» **Consignes**:
1. D'après l'extrait sur la Centrafrique, à quelle date la coalition Seleka a-t-elle pris le pouvoir ?
2. Pour chacune des affirmations suivantes, dites si elle correspond à l'extrait sur la Centrafrique, en citant les mots du texte qui permettent de trancher. (a) La prise de pouvoir de la Seleka a fait tomber le régime de François Bozizé. (b) Les partenaires internationaux sont déjà fortement engagés dans la transition. (c) La CEEAC a refusé de reconnaître le nouveau pouvoir.
3. Écrivez la suite de l'extrait sur la Centrafrique, en partant de sa dernière phrase.

» **Extrait**:

================

La prise de pouvoir par la coalition rebelle de la Seleka en mars 2013 a mis un terme au régime de François Bozizé et a plongé le pays dans une nouvelle crise à la fois sécuritaire, politique et humanitaire. Face à ce changement de pouvoir inconstitutionnel, la Communauté économique des Etats de l’Afrique centrale (CEEAC) et d’autres partenaires de la Centrafrique ont opté pour le compromis habituel : une reconnaissance de fait du nouveau pouvoir dans le cadre d’une transition sous contrôle international. Cependant, l’absence d’Etat, le changement de paradigme politique, la fragilité de la Seleka et le ressentiment religieux rendent cette transition incertaine. Afin d’éviter que la Centrafrique ne devienne un territoire ingouvernable au cœur de l’Afrique, le nouveau gouvernement d’union nationale doit très rapidement prendre des mesures d’urgence sécuritaires, humanitaires, politiques et budgétaires qui permettront le retour de la sécurité et la relance de l’économie. Actuellement attentistes, les partenaires internationaux doivent s’engager davantage aux plans politique et financier pour encadrer et financer la nouvelle transition.

================

» **Données fournies**:
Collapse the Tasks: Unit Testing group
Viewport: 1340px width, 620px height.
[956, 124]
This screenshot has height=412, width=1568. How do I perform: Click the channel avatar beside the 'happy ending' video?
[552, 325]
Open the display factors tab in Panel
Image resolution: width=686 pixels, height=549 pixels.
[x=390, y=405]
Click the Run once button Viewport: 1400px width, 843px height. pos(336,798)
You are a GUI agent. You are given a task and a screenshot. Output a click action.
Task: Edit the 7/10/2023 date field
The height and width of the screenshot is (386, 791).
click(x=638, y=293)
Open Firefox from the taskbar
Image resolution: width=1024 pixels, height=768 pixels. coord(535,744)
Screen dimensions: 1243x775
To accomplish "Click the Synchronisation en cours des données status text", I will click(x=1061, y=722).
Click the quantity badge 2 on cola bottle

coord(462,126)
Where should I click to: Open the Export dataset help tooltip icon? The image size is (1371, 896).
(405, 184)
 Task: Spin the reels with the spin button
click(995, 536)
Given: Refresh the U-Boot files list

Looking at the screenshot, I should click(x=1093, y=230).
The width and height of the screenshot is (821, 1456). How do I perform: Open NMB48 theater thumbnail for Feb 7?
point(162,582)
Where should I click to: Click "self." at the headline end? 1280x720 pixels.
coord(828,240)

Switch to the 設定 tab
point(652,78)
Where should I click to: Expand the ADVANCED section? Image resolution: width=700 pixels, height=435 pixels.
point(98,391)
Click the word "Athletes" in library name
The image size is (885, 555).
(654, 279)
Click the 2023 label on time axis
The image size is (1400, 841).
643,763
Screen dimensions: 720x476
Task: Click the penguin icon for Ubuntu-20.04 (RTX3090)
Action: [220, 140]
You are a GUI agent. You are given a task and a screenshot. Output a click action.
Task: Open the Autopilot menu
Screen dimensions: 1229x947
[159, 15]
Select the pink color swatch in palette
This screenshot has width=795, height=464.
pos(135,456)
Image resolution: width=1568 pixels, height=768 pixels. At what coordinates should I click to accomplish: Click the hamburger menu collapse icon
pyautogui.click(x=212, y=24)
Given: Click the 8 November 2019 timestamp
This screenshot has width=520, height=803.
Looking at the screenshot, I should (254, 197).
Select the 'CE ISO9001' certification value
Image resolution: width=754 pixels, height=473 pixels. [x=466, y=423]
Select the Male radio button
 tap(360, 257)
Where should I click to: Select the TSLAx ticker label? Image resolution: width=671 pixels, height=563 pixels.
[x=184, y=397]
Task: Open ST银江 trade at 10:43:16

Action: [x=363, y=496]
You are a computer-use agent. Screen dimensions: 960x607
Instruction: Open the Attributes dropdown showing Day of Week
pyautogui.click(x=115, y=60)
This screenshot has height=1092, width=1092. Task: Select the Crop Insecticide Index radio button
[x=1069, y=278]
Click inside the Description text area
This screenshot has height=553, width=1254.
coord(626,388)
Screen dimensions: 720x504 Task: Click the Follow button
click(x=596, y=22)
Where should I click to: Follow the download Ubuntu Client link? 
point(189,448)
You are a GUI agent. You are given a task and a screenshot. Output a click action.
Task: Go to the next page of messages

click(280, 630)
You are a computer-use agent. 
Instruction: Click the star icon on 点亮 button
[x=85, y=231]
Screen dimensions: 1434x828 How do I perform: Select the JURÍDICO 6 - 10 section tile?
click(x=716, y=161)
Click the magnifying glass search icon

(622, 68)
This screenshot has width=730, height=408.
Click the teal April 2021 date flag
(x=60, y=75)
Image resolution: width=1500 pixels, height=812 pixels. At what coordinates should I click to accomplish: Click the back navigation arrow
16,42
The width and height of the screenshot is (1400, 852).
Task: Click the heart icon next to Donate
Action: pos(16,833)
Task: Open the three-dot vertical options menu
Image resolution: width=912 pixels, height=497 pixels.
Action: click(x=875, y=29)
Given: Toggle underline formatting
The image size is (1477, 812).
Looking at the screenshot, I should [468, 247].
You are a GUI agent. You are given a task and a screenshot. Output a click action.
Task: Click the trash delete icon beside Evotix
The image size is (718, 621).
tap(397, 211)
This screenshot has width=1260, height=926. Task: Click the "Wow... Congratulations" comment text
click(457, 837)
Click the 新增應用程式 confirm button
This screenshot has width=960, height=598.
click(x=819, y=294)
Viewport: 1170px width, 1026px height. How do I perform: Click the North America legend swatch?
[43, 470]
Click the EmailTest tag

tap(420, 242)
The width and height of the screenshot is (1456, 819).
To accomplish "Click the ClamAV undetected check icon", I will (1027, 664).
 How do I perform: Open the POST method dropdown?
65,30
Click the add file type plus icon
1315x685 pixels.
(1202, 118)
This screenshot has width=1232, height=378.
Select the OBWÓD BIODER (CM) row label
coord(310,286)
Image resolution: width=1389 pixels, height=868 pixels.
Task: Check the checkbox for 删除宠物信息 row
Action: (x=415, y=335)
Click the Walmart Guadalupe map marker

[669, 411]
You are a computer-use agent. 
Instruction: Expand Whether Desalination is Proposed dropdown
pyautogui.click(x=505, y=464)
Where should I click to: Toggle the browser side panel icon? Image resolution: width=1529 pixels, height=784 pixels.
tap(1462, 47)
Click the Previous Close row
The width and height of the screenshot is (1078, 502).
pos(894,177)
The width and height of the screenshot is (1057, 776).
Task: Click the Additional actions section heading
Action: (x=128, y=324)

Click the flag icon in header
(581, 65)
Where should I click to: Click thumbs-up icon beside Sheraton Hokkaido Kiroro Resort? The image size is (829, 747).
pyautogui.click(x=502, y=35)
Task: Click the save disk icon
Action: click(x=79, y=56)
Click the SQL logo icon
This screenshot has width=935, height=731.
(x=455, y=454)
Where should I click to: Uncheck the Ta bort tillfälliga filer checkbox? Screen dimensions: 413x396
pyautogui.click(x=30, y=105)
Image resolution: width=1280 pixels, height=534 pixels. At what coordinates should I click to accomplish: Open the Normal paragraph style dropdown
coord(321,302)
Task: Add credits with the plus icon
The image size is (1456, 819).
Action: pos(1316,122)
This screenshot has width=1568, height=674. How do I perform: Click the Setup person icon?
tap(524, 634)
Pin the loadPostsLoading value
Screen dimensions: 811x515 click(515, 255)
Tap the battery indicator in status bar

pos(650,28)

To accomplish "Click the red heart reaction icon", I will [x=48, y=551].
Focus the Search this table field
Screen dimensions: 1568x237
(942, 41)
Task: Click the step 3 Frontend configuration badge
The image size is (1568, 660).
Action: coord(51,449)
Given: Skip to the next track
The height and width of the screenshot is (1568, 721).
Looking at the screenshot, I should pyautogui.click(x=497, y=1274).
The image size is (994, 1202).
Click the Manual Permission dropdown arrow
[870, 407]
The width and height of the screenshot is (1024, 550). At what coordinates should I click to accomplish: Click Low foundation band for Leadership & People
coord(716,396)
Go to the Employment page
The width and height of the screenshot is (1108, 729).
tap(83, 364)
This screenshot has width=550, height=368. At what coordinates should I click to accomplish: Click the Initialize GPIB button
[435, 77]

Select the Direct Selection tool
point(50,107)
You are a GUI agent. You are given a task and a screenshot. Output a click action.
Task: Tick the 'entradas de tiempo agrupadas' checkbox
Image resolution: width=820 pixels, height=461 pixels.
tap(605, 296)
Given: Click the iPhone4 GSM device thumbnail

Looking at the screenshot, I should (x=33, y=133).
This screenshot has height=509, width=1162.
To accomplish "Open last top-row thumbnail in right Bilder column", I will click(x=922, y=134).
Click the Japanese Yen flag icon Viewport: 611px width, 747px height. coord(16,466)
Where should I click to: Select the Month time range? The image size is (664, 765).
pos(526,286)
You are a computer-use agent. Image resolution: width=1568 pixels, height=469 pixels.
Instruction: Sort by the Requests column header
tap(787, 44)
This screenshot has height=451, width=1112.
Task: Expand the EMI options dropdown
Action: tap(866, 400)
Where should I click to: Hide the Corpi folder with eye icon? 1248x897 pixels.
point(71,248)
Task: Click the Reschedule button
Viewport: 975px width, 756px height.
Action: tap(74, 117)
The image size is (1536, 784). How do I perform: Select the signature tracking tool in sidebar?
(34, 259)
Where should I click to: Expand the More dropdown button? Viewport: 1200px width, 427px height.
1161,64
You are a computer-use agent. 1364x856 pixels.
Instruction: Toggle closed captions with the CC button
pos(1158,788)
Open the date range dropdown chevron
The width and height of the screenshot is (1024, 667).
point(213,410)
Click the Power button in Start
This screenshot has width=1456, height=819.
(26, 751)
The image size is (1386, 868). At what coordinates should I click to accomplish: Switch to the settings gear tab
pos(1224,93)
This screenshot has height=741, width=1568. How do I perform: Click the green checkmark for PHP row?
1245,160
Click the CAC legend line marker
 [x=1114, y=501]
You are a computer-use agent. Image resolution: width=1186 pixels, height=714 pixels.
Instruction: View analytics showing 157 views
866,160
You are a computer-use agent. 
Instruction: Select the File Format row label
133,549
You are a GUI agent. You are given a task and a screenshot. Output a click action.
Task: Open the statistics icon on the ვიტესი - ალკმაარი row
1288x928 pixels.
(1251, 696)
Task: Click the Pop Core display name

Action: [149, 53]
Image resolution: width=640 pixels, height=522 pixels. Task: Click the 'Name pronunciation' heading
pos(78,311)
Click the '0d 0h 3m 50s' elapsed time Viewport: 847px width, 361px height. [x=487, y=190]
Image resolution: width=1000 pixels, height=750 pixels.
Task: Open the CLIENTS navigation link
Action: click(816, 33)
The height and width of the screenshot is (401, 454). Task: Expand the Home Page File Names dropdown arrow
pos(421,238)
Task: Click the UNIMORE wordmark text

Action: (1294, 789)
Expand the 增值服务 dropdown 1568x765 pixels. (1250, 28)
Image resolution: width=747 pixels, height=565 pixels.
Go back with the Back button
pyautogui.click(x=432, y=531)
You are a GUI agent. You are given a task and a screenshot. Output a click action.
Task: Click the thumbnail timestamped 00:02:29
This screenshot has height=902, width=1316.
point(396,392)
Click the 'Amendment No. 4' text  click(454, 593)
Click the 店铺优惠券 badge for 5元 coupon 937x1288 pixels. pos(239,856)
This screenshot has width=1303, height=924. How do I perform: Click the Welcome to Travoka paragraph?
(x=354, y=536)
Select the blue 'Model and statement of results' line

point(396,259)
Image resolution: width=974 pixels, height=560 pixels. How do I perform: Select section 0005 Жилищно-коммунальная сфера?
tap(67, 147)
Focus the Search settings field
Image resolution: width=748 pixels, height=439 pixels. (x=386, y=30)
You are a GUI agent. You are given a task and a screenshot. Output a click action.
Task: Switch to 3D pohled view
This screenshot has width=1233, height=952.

================

» **Réponses dans l'ordre**:
1. En mars 2013.

2.
(a) Oui : « a mis un terme au régime de François Bozizé ».
(b) Non : « Actuellement attentistes, les partenaires internationaux doivent s’engager davantage ».
(c) Non : « une reconnaissance de fait du nouveau pouvoir ».

3.
L’offensive fulgurante de la Seleka menée en décembre 2012 a conduit le groupe rebelle aux portes de la capitale, mais l’intervention de l’armée tchadienne et de la Mission de consolidation de la paix en Centrafrique (Micopax) envoyée par la CEEAC, les a forcés à marquer un temps d’arrêt et à négocier avec le pouvoir en place. Signé le 11 janvier 2013 et imposé par la CEEAC, l’accord de Libreville sur la résolution de la crise en République centrafricaine (RCA) devait permettre d’éviter une nouvelle prise de pouvoir par la force et d’ouvrir une période de pouvoir partagé de trois ans. L’obstination du régime de Bozizé qui a privilégié l’épreuve de force permanente à une transition politique concertée et apaisée, le désengagement progressif de la CEEAC qui n’a pas assuré le suivi de l’accord de Libreville et un rapport de forces favorable à la Seleka ont fourni tous les ingrédients pour l’échec de la première transition. Finalement, lors d’une offensive éclair qui a coûté la vie à plusieurs soldats sud-africains, la Seleka s’est emparée de Bangui le 24 mars.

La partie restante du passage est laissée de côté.